[COMPITO RICHIESTO]
Rispondi alle domande seguenti sul brano sulla nuova evangelizzazione.
1. Quale sfida è chiamata ad affrontare la Chiesa?
2. Come viene visto il discernimento?
3. In quanti capitoli viene elaborato il presente Instrumentum laboris?

[BRANO DEL DOCUMENTO]
------------------------

16. In molte risposte non ci si nasconde il problema che la Chiesa è chiamata ad affrontare la sfida della nuova evangelizzazione nella consapevolezza che le trasformazioni non soltanto interessano il mondo e la cultura, ma toccano in prima persona anche essa stessa, le sue comunità, le sue azioni, la sua identità. Il discernimento è visto allora come lo strumento necessario, lo stimolo per affrontare con più coraggio e con maggiore responsabilità la situazione attuale. Collocandosi in questa linea, il presente Instrumentum laboris viene elaborato in quattro capitoli, utili a fornire i contenuti fondamentali e gli strumenti che favoriscano una simile riflessione e un simile discernimento.

------------------------

[Voci della raccolta]

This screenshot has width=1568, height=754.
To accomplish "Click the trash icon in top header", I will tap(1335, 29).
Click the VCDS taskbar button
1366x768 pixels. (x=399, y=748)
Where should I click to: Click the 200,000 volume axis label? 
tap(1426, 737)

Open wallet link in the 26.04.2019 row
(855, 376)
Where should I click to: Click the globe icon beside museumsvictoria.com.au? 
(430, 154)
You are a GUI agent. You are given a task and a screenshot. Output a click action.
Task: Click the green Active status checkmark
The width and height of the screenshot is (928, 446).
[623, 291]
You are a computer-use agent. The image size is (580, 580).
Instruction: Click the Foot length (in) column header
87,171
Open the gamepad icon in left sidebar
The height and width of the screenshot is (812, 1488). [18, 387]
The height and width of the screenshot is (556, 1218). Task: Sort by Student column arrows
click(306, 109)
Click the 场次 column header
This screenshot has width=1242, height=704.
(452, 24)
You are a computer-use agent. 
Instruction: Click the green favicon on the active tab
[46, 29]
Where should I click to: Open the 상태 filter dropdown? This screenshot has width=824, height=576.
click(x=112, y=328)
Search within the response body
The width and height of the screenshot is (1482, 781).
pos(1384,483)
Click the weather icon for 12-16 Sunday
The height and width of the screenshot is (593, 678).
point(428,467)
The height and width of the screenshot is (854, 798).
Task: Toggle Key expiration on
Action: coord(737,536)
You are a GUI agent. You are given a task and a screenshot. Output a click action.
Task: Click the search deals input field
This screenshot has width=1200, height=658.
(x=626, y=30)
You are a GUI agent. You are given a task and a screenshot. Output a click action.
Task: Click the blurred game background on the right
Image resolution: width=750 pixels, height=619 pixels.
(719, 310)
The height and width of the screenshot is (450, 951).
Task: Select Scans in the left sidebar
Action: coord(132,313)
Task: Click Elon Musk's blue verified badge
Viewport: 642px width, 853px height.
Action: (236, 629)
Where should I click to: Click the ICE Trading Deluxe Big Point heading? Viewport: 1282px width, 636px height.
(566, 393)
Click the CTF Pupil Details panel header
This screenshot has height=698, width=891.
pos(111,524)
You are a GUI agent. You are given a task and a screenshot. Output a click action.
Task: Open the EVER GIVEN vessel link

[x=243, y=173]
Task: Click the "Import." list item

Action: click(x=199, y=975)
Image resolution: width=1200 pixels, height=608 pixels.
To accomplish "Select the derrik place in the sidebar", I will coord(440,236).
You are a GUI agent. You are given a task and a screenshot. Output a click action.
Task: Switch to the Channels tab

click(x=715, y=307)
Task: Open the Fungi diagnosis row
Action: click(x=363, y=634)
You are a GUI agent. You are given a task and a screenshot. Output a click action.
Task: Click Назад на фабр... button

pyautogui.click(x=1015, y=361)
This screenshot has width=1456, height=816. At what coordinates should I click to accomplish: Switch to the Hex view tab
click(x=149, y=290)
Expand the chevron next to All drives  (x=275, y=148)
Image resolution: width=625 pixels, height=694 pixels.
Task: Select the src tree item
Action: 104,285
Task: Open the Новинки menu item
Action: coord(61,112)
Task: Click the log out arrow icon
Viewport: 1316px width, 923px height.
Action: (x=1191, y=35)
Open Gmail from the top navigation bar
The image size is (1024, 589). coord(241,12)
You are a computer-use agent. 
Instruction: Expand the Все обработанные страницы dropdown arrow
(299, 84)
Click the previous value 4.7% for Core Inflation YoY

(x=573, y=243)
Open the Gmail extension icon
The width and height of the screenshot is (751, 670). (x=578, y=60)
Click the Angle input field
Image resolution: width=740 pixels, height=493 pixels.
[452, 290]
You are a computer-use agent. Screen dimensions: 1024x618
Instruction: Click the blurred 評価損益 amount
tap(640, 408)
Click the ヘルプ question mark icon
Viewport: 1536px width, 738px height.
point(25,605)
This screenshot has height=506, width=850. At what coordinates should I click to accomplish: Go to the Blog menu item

------------------------

[RISPOSTA AL COMPITO]
1. La sfida della nuova evangelizzazione.
2. Come lo strumento necessario, lo stimolo per affrontare con più coraggio e con maggiore responsabilità la situazione attuale.
3. In quattro capitoli.